Last week I found myself justifying to my neighbor that my responsibility to my land includes grazing. Now, we are both environmentalists and we both love the land and respect nature’s way, but she sees nature’s way as untouched and I see nature’s way as stomped on, pooped on and bitten off.
So she asked just how I considered putting my horses out on grass so newly recovered from the 2011 drought to be good land stewardship. I invited her to come over for a hike around the land to see what I have learned from my years in Holistic Management.
• Tilling the Soil – Due to the drought and other reasons, I had not grazed this land in three years. I showed her the hard, capped soil and we found a hoofprint so she could see how within it the soil was softened and there was a tiny catchment for the next rain to have a chance at soaking in and softening whatever seeds might be lurking.
• Planting the Seeds – Just walking on the Earth allows those hooves to push plant-tosssed seeds into contact with the soil so they have a chance at growing.
• Applying the Mulch – I showed my neighbor tons of gray, petrified grass—still standing but brittle and oxidized and doing nothing at all except preventing the sun from nourishing the new growth. The horses knock those decadent stalks over and trample them into the soil where they can do some real good – shading the soil and beginning to feed it during times of moisture.
• And the Compost – Then comes the real gift – the poop and pee of it.
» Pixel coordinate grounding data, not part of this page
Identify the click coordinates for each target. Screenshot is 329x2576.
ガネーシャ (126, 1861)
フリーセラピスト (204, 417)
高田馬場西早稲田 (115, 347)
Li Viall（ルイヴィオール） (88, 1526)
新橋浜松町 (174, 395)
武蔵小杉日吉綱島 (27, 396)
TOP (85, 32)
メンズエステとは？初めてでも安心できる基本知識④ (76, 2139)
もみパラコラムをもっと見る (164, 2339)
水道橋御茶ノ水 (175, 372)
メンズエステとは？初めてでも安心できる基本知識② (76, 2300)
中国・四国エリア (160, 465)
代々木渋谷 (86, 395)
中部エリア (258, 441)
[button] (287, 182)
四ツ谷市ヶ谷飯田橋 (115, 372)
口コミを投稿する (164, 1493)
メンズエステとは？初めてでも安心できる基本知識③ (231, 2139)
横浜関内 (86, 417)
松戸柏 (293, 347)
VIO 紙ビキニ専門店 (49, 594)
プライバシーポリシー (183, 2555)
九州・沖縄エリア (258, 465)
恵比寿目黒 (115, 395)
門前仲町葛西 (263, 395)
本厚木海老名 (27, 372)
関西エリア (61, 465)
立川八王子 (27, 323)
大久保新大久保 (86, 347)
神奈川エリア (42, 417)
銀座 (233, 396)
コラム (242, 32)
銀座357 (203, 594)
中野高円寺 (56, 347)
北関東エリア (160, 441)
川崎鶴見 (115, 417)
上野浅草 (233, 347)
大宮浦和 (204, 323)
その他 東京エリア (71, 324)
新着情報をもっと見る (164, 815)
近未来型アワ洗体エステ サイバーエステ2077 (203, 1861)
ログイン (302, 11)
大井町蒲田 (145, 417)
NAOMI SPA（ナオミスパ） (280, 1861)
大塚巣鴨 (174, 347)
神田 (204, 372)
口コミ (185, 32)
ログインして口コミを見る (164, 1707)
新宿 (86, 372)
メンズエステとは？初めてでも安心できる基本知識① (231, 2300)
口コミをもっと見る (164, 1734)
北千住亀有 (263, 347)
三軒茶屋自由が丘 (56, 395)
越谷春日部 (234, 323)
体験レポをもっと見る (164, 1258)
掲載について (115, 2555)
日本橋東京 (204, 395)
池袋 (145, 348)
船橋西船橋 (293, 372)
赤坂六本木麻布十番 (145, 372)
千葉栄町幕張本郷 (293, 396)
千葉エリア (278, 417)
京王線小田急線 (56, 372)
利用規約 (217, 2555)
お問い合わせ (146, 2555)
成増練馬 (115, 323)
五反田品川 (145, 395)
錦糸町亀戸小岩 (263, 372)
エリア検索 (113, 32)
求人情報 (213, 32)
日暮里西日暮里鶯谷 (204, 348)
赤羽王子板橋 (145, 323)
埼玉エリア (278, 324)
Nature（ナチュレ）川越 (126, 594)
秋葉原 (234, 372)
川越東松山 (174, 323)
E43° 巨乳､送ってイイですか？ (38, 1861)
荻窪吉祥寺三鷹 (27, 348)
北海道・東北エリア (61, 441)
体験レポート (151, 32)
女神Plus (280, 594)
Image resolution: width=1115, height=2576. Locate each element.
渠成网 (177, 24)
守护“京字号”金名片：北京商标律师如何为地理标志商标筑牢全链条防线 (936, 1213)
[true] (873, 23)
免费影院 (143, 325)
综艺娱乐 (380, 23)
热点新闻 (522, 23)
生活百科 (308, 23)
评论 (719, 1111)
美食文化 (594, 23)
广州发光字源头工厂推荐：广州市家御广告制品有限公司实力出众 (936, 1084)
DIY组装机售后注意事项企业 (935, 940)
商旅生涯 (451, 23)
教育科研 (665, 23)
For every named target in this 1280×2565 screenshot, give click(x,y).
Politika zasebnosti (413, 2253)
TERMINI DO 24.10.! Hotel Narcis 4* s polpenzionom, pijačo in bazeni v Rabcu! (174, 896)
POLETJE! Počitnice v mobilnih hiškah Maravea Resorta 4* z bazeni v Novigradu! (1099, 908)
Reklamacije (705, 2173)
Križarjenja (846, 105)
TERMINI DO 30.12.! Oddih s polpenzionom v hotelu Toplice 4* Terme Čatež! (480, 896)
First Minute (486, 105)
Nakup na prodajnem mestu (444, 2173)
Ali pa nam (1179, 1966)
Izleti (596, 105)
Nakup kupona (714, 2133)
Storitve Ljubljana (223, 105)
She is already familiar with the benefits of organic fertilizer, so I showed her the dung beetles carrying all those nutrients deep into the soil.
• Pruning – Biting the tips off the grasses and forbs stimulates them to grow more leaves and more roots. The bite causes the root to die back a little, and in so doing it excites and feeds the soil food web around those roots, which in turn facilitates more growth and creates new soil.
• A Little Massage – As they walk, run, roll and yank at bites of grass, the horses are putting kinetic energy into the ground and massaging things around a little. The Earth likes it.
• And a nice long nap – Plants need time to recover from being grazed. Roots and leaves grow back at different rates, based on time of year, location and moisture. It takes a little awareness to match grazing and growth cycles.
“OK, OK, I get it,” she says, “but why do you have to have so many fences?”
“Predators! Or rather the lack of them.” I responded. “In nature, predators keep the herds bunched and moving on so they don’t bite the same grass twice. They might not make it back to this spot for a year. I do that with the fencing.”
Her favorite view was of my hillside. She liked it wild and free.
“Sorry to ruin your view……and it IS just temporary.”
“Not at all!” she said, good neighbor that she is. “I am now seeing that fence in a whole new way—as a beautiful electric-streamlined work of art housing the most beautiful of gardeners.”
• Mutual Aid – So many benefits for all come of this grazing process. The mulch & compost on the ground improves the water cycle and the mineral cycle. The roots are pulsing and growing deeper to store water and carbon deep within the soil. Wildlife thrives on the diversity attracted to the health of the ecosystem. The horses are healthy because they move away from parasites and pests and because they have fresh healthy salads to eat and freshly oxygenated air to breathe. And I am happy not to be buying expensive hay.
It’s a win-win-win. How clever of Nature to have thought all this up.